Por arriscada que seja, a gestão militar das operações de salvamento dá às Forças Armadas um bom motivo para trabalhar pela maioria da população ameaçada pelo “inimigo ambiental”. Que seja bem sucedida e não ceda a
tentações fora da ordem democrática constitucional. Essa situação que se agrava sem remédio deixa claro que está na hora de reformular o conceito de segurança nacional. Não faz sentido manter as Forças Armadas em quartéis à  espera de um improvável ataque militar inimigo. Está tudo sob controle, menos o vetor ambiental.

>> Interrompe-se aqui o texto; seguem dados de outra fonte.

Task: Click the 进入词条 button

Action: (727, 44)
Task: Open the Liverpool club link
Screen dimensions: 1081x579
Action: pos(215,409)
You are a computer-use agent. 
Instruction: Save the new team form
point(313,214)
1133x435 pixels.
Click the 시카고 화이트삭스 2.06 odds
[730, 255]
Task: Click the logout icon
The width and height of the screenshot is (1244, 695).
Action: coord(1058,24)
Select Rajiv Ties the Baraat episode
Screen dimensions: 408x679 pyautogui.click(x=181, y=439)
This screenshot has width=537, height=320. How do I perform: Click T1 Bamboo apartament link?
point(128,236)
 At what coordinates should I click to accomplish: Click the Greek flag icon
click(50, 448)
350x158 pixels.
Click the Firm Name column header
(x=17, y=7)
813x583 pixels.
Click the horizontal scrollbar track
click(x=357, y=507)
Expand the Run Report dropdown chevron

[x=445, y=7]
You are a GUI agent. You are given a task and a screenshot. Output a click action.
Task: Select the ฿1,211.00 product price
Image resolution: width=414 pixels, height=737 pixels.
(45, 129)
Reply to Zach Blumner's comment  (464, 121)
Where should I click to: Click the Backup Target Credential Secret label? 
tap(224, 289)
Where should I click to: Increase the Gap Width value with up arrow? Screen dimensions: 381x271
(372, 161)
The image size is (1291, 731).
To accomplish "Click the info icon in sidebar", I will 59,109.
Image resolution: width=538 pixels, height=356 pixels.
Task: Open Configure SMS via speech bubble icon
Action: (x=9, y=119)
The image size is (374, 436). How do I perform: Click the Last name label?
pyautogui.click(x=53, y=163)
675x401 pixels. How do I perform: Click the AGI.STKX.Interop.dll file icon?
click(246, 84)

Estamos cansados de saber que as potências lutam para impor a dominação econômica, mas o verdadeiro inimigo agora é o risco de decomposição do equilíbrio ecológico via distúrbios climáticos, poluição desenfreada e outros problemas, entre os quais se alinham crimes praticados por brasileiros mancomunados com estrangeiros – para citar um caso extremo, o garimpo em reservas indígenas, a mineração na Amazônia e outros crimes ecológicos em todos os biomas nacionais, do Pampa ao Semiárido.